The records: Begin
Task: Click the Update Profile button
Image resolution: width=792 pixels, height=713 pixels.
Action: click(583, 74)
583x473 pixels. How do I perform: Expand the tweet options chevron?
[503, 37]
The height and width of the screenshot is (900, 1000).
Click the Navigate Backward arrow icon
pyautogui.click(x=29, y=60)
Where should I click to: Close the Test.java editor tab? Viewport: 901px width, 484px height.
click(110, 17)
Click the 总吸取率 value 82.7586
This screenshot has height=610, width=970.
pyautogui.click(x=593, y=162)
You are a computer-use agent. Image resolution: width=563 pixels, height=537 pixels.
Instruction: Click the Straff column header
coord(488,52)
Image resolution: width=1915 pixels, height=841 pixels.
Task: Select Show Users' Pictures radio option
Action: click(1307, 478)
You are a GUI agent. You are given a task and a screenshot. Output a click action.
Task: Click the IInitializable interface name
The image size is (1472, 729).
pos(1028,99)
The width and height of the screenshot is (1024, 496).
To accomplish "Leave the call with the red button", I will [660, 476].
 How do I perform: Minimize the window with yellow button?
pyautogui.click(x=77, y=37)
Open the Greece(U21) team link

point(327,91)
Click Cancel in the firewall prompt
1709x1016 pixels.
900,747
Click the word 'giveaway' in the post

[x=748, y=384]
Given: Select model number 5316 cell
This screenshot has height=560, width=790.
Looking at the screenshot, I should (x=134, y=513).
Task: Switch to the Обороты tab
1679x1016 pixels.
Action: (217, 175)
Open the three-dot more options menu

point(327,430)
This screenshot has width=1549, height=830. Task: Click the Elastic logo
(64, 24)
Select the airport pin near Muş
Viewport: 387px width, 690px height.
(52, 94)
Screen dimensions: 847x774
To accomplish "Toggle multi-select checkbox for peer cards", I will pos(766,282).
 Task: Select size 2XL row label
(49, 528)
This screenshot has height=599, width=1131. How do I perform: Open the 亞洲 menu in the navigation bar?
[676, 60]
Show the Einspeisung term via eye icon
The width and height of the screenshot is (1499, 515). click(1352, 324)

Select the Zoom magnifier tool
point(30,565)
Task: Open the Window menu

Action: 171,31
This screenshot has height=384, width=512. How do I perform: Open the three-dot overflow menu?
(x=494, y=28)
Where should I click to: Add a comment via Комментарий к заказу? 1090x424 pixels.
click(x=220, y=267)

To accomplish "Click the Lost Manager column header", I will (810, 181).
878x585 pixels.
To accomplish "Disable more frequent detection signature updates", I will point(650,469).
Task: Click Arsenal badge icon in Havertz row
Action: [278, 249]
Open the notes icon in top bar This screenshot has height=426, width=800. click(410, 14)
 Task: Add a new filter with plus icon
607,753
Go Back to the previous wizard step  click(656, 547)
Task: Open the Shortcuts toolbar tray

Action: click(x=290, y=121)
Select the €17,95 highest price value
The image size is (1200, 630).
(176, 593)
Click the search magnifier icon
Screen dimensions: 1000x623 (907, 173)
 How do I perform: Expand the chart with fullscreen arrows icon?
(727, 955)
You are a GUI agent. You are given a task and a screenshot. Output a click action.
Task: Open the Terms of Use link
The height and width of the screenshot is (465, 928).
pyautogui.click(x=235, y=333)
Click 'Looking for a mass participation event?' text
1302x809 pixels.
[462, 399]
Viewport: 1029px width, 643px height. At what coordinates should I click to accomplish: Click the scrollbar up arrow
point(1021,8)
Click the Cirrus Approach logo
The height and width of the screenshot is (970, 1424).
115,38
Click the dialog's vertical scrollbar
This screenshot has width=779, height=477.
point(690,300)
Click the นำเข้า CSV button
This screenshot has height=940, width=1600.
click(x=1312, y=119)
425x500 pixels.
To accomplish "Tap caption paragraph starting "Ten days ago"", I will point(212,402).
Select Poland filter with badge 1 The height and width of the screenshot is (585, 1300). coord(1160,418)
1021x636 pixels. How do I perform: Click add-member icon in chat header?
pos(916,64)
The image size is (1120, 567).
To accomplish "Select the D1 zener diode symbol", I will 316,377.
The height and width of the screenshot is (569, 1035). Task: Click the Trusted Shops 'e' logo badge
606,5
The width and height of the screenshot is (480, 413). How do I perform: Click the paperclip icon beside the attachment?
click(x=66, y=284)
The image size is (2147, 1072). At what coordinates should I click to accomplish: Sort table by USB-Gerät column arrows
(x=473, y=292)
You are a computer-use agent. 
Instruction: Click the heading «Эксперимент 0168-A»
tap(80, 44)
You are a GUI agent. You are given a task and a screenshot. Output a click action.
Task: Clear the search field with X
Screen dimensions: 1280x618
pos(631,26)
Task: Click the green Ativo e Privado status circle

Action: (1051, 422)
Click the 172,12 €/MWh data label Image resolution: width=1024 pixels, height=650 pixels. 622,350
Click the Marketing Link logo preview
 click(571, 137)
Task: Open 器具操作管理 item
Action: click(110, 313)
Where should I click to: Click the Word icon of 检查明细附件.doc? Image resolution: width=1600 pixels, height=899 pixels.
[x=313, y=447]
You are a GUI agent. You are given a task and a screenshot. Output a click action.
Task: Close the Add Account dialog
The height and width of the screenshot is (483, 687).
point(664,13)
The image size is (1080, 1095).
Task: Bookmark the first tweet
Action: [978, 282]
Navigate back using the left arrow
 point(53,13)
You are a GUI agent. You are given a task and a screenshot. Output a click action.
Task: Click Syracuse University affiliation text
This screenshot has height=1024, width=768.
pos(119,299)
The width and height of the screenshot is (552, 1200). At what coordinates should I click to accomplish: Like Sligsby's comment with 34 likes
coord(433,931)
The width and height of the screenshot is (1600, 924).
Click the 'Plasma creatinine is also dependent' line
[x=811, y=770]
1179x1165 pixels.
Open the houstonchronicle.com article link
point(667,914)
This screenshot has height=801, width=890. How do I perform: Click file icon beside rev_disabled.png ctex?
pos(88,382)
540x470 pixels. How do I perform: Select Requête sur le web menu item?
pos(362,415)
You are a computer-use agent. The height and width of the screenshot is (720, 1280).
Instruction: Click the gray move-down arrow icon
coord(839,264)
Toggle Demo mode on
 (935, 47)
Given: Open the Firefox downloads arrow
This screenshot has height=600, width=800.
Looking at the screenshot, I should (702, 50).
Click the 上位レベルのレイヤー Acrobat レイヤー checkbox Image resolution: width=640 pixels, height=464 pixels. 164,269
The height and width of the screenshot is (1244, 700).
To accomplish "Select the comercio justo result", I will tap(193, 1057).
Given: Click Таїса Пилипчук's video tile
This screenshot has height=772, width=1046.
The records: End
▶ What this task involves: Every record is to be repeated exactly as it stands above.

▶ Written response:
Task: Click the Update Profile button
Image resolution: width=792 pixels, height=713 pixels.
Action: click(583, 74)
583x473 pixels. How do I perform: Expand the tweet options chevron?
[503, 37]
The height and width of the screenshot is (900, 1000).
Click the Navigate Backward arrow icon
pyautogui.click(x=29, y=60)
Where should I click to: Close the Test.java editor tab? Viewport: 901px width, 484px height.
click(110, 17)
Click the 总吸取率 value 82.7586
This screenshot has height=610, width=970.
pyautogui.click(x=593, y=162)
You are a computer-use agent. Image resolution: width=563 pixels, height=537 pixels.
Instruction: Click the Straff column header
coord(488,52)
Image resolution: width=1915 pixels, height=841 pixels.
Task: Select Show Users' Pictures radio option
Action: click(1307, 478)
You are a GUI agent. You are given a task and a screenshot. Output a click action.
Task: Click the IInitializable interface name
The image size is (1472, 729).
pos(1028,99)
The width and height of the screenshot is (1024, 496).
To accomplish "Leave the call with the red button", I will [660, 476].
 How do I perform: Minimize the window with yellow button?
pyautogui.click(x=77, y=37)
Open the Greece(U21) team link

point(327,91)
Click Cancel in the firewall prompt
1709x1016 pixels.
900,747
Click the word 'giveaway' in the post

[x=748, y=384]
Given: Select model number 5316 cell
This screenshot has height=560, width=790.
Looking at the screenshot, I should (x=134, y=513).
Task: Switch to the Обороты tab
1679x1016 pixels.
Action: (217, 175)
Open the three-dot more options menu

point(327,430)
This screenshot has width=1549, height=830. Task: Click the Elastic logo
(64, 24)
Select the airport pin near Muş
Viewport: 387px width, 690px height.
(52, 94)
Screen dimensions: 847x774
To accomplish "Toggle multi-select checkbox for peer cards", I will pos(766,282).
 Task: Select size 2XL row label
(49, 528)
This screenshot has height=599, width=1131. How do I perform: Open the 亞洲 menu in the navigation bar?
[676, 60]
Show the Einspeisung term via eye icon
The width and height of the screenshot is (1499, 515). click(1352, 324)

Select the Zoom magnifier tool
point(30,565)
Task: Open the Window menu

Action: 171,31
This screenshot has height=384, width=512. How do I perform: Open the three-dot overflow menu?
(x=494, y=28)
Where should I click to: Add a comment via Комментарий к заказу? 1090x424 pixels.
click(x=220, y=267)

To accomplish "Click the Lost Manager column header", I will (810, 181).
878x585 pixels.
To accomplish "Disable more frequent detection signature updates", I will point(650,469).
Task: Click Arsenal badge icon in Havertz row
Action: [278, 249]
Open the notes icon in top bar This screenshot has height=426, width=800. click(410, 14)
 Task: Add a new filter with plus icon
607,753
Go Back to the previous wizard step  click(656, 547)
Task: Open the Shortcuts toolbar tray

Action: click(x=290, y=121)
Select the €17,95 highest price value
The image size is (1200, 630).
(176, 593)
Click the search magnifier icon
Screen dimensions: 1000x623 (907, 173)
 How do I perform: Expand the chart with fullscreen arrows icon?
(727, 955)
You are a GUI agent. You are given a task and a screenshot. Output a click action.
Task: Open the Terms of Use link
The height and width of the screenshot is (465, 928).
pyautogui.click(x=235, y=333)
Click 'Looking for a mass participation event?' text
1302x809 pixels.
[462, 399]
Viewport: 1029px width, 643px height. At what coordinates should I click to accomplish: Click the scrollbar up arrow
point(1021,8)
Click the Cirrus Approach logo
The height and width of the screenshot is (970, 1424).
115,38
Click the dialog's vertical scrollbar
This screenshot has width=779, height=477.
point(690,300)
Click the นำเข้า CSV button
This screenshot has height=940, width=1600.
click(x=1312, y=119)
425x500 pixels.
To accomplish "Tap caption paragraph starting "Ten days ago"", I will point(212,402).
Select Poland filter with badge 1 The height and width of the screenshot is (585, 1300). coord(1160,418)
1021x636 pixels. How do I perform: Click add-member icon in chat header?
pos(916,64)
The image size is (1120, 567).
To accomplish "Select the D1 zener diode symbol", I will 316,377.
The height and width of the screenshot is (569, 1035). Task: Click the Trusted Shops 'e' logo badge
606,5
The width and height of the screenshot is (480, 413). How do I perform: Click the paperclip icon beside the attachment?
click(x=66, y=284)
The image size is (2147, 1072). At what coordinates should I click to accomplish: Sort table by USB-Gerät column arrows
(x=473, y=292)
You are a computer-use agent. 
Instruction: Click the heading «Эксперимент 0168-A»
tap(80, 44)
You are a GUI agent. You are given a task and a screenshot. Output a click action.
Task: Clear the search field with X
Screen dimensions: 1280x618
pos(631,26)
Task: Click the green Ativo e Privado status circle

Action: (1051, 422)
Click the 172,12 €/MWh data label Image resolution: width=1024 pixels, height=650 pixels. 622,350
Click the Marketing Link logo preview
 click(571, 137)
Task: Open 器具操作管理 item
Action: click(110, 313)
Where should I click to: Click the Word icon of 检查明细附件.doc? Image resolution: width=1600 pixels, height=899 pixels.
[x=313, y=447]
You are a GUI agent. You are given a task and a screenshot. Output a click action.
Task: Close the Add Account dialog
The height and width of the screenshot is (483, 687).
point(664,13)
The image size is (1080, 1095).
Task: Bookmark the first tweet
Action: [978, 282]
Navigate back using the left arrow
 point(53,13)
You are a GUI agent. You are given a task and a screenshot. Output a click action.
Task: Click Syracuse University affiliation text
This screenshot has height=1024, width=768.
pos(119,299)
The width and height of the screenshot is (552, 1200). At what coordinates should I click to accomplish: Like Sligsby's comment with 34 likes
coord(433,931)
The width and height of the screenshot is (1600, 924).
Click the 'Plasma creatinine is also dependent' line
[x=811, y=770]
1179x1165 pixels.
Open the houstonchronicle.com article link
point(667,914)
This screenshot has height=801, width=890. How do I perform: Click file icon beside rev_disabled.png ctex?
pos(88,382)
540x470 pixels. How do I perform: Select Requête sur le web menu item?
pos(362,415)
You are a computer-use agent. The height and width of the screenshot is (720, 1280).
Instruction: Click the gray move-down arrow icon
coord(839,264)
Toggle Demo mode on
 (935, 47)
Given: Open the Firefox downloads arrow
This screenshot has height=600, width=800.
Looking at the screenshot, I should (702, 50).
Click the 上位レベルのレイヤー Acrobat レイヤー checkbox Image resolution: width=640 pixels, height=464 pixels. 164,269
The height and width of the screenshot is (1244, 700).
To accomplish "Select the comercio justo result", I will tap(193, 1057).
Given: Click Таїса Пилипчук's video tile
This screenshot has height=772, width=1046.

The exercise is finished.